The results, make reading that’s both surprising and very encouraging for any school looking at a significant IT upgrade. Headline comparative figures show that West Wycombe’s old system cost £2,164 annually to run while the annual cost of the new system, by contrast, will be £1086. The comparative before and after figures for CO2 emissions are, respectively 12,409 and 5,747 kg.
Those figures cover the whole of the IT infrastructure, including laptops, projectors, server and routers. In each case, the new/old comparisons consistently show energy costs and emissions halved. As you’d expect, though, the biggest cost is that of the school’s network of desktop computers. Previously, under the old system, 38 desktops were costing £1598 a year to run, accounting for 9,158kg of CO2 emissions. Now, 50 desktops will cost £729 a year, with 3,996 kg of CO2. (A case study with more detail is in preparation. We’ll be giving a link when it’s available.)
Brett and Harry add pupil voice
Two of West Wycombe’s year six pupils, Brett and Harry have done their own analysis, adding detail to the conclusions by providing costs related just to the computer suite and making environmental comparisons.

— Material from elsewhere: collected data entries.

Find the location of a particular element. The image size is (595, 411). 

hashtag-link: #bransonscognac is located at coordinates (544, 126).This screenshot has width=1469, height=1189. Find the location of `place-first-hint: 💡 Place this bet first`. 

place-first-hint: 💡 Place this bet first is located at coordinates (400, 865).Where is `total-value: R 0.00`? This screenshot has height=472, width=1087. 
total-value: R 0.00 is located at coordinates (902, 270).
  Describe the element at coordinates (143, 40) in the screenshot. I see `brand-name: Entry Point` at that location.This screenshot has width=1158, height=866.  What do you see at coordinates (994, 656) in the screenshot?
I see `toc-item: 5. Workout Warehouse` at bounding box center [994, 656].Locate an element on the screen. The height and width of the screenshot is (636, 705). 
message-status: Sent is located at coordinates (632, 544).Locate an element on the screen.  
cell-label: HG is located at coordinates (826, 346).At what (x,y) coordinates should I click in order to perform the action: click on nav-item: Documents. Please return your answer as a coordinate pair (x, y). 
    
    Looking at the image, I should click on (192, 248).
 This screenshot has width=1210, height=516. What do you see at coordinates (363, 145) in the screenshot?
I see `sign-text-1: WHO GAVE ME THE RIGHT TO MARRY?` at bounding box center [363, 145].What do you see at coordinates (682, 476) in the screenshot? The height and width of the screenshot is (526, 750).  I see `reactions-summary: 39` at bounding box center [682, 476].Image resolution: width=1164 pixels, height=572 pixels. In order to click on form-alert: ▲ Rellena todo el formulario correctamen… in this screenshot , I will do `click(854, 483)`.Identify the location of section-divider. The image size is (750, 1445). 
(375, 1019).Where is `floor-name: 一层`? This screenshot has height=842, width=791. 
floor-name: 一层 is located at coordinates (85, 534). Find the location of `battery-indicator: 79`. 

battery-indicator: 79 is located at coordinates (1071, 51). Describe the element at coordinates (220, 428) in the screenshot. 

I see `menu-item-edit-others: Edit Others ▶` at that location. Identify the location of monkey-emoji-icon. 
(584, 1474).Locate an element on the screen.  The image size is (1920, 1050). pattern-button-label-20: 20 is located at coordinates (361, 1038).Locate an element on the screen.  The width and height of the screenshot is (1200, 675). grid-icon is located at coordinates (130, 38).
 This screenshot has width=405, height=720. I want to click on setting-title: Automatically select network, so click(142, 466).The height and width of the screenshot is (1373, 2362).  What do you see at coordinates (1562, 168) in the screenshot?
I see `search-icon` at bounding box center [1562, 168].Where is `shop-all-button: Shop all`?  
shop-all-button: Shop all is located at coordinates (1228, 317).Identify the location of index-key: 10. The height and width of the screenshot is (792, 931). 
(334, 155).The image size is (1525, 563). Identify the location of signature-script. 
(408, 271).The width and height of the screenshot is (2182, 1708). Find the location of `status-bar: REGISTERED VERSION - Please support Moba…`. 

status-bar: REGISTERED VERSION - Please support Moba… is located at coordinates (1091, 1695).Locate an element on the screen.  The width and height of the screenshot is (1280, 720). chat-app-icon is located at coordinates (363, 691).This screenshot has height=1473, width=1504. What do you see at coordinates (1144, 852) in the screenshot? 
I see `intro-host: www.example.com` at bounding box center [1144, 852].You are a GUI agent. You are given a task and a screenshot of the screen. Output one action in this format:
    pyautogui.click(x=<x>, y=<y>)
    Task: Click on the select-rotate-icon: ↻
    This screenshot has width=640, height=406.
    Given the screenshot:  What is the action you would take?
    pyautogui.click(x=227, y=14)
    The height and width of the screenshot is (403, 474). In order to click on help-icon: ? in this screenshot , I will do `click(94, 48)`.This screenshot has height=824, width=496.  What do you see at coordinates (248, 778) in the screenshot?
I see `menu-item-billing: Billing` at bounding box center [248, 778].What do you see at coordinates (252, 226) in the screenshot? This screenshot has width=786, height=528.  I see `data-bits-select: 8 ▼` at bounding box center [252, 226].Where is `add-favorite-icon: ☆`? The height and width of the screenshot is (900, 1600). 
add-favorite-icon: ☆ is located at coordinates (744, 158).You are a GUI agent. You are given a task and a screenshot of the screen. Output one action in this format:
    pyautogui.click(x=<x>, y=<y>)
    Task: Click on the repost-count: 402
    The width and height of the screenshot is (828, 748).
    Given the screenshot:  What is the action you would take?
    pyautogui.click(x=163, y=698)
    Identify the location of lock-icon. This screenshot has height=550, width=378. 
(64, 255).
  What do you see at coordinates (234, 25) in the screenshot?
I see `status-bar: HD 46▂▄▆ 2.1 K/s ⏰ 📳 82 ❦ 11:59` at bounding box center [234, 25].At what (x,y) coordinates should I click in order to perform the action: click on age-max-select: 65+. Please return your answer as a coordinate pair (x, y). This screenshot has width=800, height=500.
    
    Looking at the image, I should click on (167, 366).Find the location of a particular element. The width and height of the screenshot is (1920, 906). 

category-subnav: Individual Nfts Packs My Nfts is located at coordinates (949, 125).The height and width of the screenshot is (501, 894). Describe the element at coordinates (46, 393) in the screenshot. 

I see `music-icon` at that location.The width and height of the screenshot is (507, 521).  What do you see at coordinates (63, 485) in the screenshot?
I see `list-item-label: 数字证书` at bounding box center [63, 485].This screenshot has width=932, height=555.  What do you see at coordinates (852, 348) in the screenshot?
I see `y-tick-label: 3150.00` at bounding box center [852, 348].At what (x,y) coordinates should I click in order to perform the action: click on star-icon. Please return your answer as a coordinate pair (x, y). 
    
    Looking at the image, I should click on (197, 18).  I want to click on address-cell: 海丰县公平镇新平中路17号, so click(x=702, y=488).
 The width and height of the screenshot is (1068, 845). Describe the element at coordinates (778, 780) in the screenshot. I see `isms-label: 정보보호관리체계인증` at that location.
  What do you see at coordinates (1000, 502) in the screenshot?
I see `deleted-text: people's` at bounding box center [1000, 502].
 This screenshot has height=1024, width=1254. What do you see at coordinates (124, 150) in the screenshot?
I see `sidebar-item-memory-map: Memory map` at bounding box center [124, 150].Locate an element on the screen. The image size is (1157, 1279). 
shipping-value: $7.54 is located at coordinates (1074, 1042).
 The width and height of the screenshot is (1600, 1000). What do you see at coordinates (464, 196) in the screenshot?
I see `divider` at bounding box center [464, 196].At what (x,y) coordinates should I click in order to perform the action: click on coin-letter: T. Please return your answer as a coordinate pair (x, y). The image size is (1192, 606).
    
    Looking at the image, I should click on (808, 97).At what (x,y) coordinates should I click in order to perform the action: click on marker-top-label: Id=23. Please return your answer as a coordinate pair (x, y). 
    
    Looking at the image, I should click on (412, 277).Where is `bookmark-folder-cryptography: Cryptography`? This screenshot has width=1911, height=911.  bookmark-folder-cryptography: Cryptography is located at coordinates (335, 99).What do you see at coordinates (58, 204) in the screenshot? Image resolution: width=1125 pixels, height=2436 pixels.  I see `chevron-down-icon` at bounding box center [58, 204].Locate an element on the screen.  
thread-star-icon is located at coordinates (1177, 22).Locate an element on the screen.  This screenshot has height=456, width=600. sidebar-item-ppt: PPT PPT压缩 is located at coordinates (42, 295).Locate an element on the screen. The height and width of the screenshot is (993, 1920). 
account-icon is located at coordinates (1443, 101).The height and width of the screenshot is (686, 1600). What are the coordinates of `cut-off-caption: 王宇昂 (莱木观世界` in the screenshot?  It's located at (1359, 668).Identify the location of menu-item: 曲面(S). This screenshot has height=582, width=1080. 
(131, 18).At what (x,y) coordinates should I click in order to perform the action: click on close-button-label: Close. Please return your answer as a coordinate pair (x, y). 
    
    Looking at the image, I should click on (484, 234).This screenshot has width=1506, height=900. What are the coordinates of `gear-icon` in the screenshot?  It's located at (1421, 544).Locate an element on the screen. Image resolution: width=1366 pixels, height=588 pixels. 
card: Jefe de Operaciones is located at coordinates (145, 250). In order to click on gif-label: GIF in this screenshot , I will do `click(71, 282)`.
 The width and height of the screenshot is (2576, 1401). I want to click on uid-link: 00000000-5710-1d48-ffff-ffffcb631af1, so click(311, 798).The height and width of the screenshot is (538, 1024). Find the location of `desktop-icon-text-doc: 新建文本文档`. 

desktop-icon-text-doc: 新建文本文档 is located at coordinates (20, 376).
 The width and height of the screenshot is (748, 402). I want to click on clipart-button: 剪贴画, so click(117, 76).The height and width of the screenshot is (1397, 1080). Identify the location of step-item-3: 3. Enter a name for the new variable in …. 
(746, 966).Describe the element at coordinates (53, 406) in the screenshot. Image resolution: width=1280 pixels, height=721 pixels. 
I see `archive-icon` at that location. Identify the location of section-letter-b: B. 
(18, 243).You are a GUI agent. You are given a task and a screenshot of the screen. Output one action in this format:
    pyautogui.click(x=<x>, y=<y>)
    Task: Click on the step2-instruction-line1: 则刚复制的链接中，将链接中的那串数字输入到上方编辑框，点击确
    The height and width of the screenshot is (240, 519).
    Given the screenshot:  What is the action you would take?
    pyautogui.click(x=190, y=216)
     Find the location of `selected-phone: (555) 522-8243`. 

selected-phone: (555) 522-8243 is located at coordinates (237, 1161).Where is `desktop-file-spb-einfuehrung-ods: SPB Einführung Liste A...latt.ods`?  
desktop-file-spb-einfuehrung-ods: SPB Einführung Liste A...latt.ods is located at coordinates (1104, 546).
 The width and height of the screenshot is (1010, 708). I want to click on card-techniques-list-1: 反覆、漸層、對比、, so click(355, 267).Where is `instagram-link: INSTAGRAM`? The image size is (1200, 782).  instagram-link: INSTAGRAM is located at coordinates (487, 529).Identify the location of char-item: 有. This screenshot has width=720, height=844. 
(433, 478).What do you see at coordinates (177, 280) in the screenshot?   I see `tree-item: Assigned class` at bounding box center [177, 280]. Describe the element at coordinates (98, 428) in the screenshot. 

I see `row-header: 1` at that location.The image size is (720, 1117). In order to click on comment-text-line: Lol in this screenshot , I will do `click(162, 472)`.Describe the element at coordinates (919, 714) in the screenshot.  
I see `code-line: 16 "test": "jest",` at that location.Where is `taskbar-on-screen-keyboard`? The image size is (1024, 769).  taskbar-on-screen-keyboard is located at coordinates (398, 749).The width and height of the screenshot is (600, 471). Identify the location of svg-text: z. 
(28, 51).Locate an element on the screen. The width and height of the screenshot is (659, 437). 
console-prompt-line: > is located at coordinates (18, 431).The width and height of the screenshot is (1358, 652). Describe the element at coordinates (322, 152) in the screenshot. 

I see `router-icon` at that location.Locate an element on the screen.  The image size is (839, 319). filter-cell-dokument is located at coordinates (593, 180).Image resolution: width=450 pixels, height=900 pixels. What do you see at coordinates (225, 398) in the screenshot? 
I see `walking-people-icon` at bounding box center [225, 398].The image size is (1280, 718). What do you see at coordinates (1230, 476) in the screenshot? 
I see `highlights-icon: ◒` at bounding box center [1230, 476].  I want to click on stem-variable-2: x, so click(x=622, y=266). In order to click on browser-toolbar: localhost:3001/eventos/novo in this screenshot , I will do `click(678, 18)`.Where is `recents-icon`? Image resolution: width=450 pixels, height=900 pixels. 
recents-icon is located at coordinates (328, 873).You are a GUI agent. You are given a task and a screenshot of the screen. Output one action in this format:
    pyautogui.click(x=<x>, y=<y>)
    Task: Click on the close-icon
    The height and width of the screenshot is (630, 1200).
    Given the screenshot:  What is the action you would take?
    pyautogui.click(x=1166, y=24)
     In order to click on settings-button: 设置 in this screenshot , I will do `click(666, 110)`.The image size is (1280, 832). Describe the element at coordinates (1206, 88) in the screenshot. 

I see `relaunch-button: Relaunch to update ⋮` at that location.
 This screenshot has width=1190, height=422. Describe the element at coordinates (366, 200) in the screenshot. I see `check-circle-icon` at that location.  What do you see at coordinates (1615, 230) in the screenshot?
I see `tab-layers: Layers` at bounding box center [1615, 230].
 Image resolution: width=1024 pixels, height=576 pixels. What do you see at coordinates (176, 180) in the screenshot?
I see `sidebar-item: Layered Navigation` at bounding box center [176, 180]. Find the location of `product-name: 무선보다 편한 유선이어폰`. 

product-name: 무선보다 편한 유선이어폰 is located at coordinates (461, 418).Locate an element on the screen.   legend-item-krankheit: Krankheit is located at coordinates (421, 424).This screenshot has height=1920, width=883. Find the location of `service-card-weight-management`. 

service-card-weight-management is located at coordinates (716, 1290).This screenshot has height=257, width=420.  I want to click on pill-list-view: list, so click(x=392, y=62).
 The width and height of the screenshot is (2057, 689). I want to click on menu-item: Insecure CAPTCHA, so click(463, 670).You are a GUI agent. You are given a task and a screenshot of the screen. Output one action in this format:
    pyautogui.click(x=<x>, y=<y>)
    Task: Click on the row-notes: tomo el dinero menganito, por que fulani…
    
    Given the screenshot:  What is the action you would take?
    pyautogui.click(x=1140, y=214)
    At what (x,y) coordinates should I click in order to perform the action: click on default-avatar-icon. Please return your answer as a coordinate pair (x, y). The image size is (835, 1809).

‘New PCs use about half the power of our old PCs,’ they conclude, pointing out that the new suite, with 30 computers, will cost £667 a year, which is less than the £694 cost of the 15 machines in the old suite. Brett and Harry have also usefully put the CO2 emission figures in proportion with a number of examples. In one, they demonstrate, for example, that the old suite of 15 machines was responsible for one whole car’s worth of CO2, almost twice as much as their new suite of 30.
How it is achieved
There are two related factors at work. One is that Windows 7 and 8 were developed with power-saving in mind – they process data more efficiently, using less electricity than any of their predecessors. They also incorporate power management features, ensuring that devices are switched off when they’re not being used. At the same time, the latest hardware is more energy-efficient than the equipment that’s being replaced. Added together, the impact on a school which, in common with all schools is both highly budget-conscious and environmentally responsible is very significant. West Wycombe’s saving of £1078 a year is a welcome teaching and learning bonus of £154 for each of its seven classes. ‘Turn IT On’ Commercial Manager Nigel Starkey says,
‘This project has clearly demonstrated how new equipment with the right level of support and training can not only raise standards of teaching and learning in a school, but also save schools significant sums of money year on year."
West Wycombe’s new system, quite apart from saving money and being eco-friendly, is having a significant effect on teaching and learning. As Alison Cobb says, a computer suite of 15 desktops, with two children working together on each can work, but there is very little leeway.
‘The suite was four years old, and there were times when some didn’t work and so there would be three on a computer. Now, teachers say it is a joy to teach with each child on their own machine. It is definitely impacting on teaching and learning.’